§ **WORK REQUIRED**
Rewrite the lines below with "DirectX tool" changed to "DirectX utility" and everything else left as it is.

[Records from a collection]

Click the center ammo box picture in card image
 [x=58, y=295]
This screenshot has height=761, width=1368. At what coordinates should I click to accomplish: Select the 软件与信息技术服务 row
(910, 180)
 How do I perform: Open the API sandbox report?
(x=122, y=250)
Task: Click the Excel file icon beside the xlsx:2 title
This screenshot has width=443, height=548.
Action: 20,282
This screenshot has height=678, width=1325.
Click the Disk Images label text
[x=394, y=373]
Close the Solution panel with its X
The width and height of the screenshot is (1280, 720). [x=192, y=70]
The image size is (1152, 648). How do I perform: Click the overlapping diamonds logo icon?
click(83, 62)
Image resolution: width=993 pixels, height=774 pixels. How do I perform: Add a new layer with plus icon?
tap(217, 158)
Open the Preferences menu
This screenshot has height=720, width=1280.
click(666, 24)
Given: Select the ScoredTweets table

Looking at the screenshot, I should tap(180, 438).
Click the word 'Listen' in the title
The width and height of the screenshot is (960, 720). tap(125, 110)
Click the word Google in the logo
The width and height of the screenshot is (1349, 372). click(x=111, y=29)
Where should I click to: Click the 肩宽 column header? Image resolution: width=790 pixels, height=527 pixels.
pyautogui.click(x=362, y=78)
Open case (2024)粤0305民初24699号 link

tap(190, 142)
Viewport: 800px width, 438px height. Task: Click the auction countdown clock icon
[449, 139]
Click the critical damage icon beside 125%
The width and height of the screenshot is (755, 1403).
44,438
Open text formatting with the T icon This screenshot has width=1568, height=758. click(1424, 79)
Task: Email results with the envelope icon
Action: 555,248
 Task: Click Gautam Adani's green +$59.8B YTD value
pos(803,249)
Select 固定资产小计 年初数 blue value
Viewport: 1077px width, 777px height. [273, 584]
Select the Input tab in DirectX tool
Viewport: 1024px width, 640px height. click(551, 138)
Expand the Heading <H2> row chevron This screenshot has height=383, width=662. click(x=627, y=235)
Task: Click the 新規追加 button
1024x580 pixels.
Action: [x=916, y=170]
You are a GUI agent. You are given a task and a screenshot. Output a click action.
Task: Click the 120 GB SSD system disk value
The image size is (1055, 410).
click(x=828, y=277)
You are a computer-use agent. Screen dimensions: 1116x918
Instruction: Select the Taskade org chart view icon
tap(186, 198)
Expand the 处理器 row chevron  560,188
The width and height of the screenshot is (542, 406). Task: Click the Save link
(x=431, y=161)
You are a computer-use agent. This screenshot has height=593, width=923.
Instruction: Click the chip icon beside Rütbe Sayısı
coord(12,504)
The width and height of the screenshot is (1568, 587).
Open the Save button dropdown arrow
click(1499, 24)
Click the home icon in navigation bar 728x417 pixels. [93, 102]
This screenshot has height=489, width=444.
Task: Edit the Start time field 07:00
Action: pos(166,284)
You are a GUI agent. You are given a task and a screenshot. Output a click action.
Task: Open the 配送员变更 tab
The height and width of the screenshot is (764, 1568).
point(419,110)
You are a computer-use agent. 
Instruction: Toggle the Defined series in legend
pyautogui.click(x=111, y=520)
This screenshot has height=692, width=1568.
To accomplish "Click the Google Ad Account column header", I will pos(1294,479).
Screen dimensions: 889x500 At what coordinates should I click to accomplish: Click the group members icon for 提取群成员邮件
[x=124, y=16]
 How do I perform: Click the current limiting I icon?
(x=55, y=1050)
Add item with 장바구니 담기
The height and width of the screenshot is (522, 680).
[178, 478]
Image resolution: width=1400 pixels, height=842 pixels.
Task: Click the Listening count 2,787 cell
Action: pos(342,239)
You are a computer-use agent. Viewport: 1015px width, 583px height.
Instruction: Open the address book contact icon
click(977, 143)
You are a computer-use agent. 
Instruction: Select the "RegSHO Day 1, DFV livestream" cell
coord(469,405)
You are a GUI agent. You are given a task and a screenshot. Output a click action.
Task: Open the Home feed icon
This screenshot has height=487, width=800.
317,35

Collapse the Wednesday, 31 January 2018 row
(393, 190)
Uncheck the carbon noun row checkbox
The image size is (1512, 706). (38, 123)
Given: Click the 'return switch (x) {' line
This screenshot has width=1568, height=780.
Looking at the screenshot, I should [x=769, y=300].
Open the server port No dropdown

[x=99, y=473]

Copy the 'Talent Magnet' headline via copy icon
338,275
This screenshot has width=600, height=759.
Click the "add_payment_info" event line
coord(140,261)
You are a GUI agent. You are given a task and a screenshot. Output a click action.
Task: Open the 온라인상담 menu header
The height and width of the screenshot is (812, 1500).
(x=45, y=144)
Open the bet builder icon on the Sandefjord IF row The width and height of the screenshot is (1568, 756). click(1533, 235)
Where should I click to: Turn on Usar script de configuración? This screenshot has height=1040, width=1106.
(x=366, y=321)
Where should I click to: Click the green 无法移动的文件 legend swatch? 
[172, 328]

§ **REPLY**
Click the center ammo box picture in card image
 [x=58, y=295]
This screenshot has height=761, width=1368. At what coordinates should I click to accomplish: Select the 软件与信息技术服务 row
(910, 180)
 How do I perform: Open the API sandbox report?
(x=122, y=250)
Task: Click the Excel file icon beside the xlsx:2 title
This screenshot has width=443, height=548.
Action: 20,282
This screenshot has height=678, width=1325.
Click the Disk Images label text
[x=394, y=373]
Close the Solution panel with its X
The width and height of the screenshot is (1280, 720). [x=192, y=70]
The image size is (1152, 648). How do I perform: Click the overlapping diamonds logo icon?
click(83, 62)
Image resolution: width=993 pixels, height=774 pixels. How do I perform: Add a new layer with plus icon?
tap(217, 158)
Open the Preferences menu
This screenshot has height=720, width=1280.
click(666, 24)
Given: Select the ScoredTweets table

Looking at the screenshot, I should tap(180, 438).
Click the word 'Listen' in the title
The width and height of the screenshot is (960, 720). tap(125, 110)
Click the word Google in the logo
The width and height of the screenshot is (1349, 372). click(x=111, y=29)
Where should I click to: Click the 肩宽 column header? Image resolution: width=790 pixels, height=527 pixels.
pyautogui.click(x=362, y=78)
Open case (2024)粤0305民初24699号 link

tap(190, 142)
Viewport: 800px width, 438px height. Task: Click the auction countdown clock icon
[449, 139]
Click the critical damage icon beside 125%
The width and height of the screenshot is (755, 1403).
44,438
Open text formatting with the T icon This screenshot has width=1568, height=758. click(1424, 79)
Task: Email results with the envelope icon
Action: 555,248
 Task: Click Gautam Adani's green +$59.8B YTD value
pos(803,249)
Select 固定资产小计 年初数 blue value
Viewport: 1077px width, 777px height. [273, 584]
Select the Input tab in DirectX utility
Viewport: 1024px width, 640px height. click(551, 138)
Expand the Heading <H2> row chevron This screenshot has height=383, width=662. click(x=627, y=235)
Task: Click the 新規追加 button
1024x580 pixels.
Action: [x=916, y=170]
You are a GUI agent. You are given a task and a screenshot. Output a click action.
Task: Click the 120 GB SSD system disk value
The image size is (1055, 410).
click(x=828, y=277)
You are a computer-use agent. Screen dimensions: 1116x918
Instruction: Select the Taskade org chart view icon
tap(186, 198)
Expand the 处理器 row chevron  560,188
The width and height of the screenshot is (542, 406). Task: Click the Save link
(x=431, y=161)
You are a computer-use agent. This screenshot has height=593, width=923.
Instruction: Click the chip icon beside Rütbe Sayısı
coord(12,504)
The width and height of the screenshot is (1568, 587).
Open the Save button dropdown arrow
click(1499, 24)
Click the home icon in navigation bar 728x417 pixels. [93, 102]
This screenshot has height=489, width=444.
Task: Edit the Start time field 07:00
Action: pos(166,284)
You are a GUI agent. You are given a task and a screenshot. Output a click action.
Task: Open the 配送员变更 tab
The height and width of the screenshot is (764, 1568).
point(419,110)
You are a computer-use agent. 
Instruction: Toggle the Defined series in legend
pyautogui.click(x=111, y=520)
This screenshot has height=692, width=1568.
To accomplish "Click the Google Ad Account column header", I will pos(1294,479).
Screen dimensions: 889x500 At what coordinates should I click to accomplish: Click the group members icon for 提取群成员邮件
[x=124, y=16]
 How do I perform: Click the current limiting I icon?
(x=55, y=1050)
Add item with 장바구니 담기
The height and width of the screenshot is (522, 680).
[178, 478]
Image resolution: width=1400 pixels, height=842 pixels.
Task: Click the Listening count 2,787 cell
Action: pos(342,239)
You are a computer-use agent. Viewport: 1015px width, 583px height.
Instruction: Open the address book contact icon
click(977, 143)
You are a computer-use agent. 
Instruction: Select the "RegSHO Day 1, DFV livestream" cell
coord(469,405)
You are a GUI agent. You are given a task and a screenshot. Output a click action.
Task: Open the Home feed icon
This screenshot has height=487, width=800.
317,35

Collapse the Wednesday, 31 January 2018 row
(393, 190)
Uncheck the carbon noun row checkbox
The image size is (1512, 706). (38, 123)
Given: Click the 'return switch (x) {' line
This screenshot has width=1568, height=780.
Looking at the screenshot, I should [x=769, y=300].
Open the server port No dropdown

[x=99, y=473]

Copy the 'Talent Magnet' headline via copy icon
338,275
This screenshot has width=600, height=759.
Click the "add_payment_info" event line
coord(140,261)
You are a GUI agent. You are given a task and a screenshot. Output a click action.
Task: Open the 온라인상담 menu header
The height and width of the screenshot is (812, 1500).
(x=45, y=144)
Open the bet builder icon on the Sandefjord IF row The width and height of the screenshot is (1568, 756). click(1533, 235)
Where should I click to: Turn on Usar script de configuración? This screenshot has height=1040, width=1106.
(x=366, y=321)
Where should I click to: Click the green 无法移动的文件 legend swatch? 
[172, 328]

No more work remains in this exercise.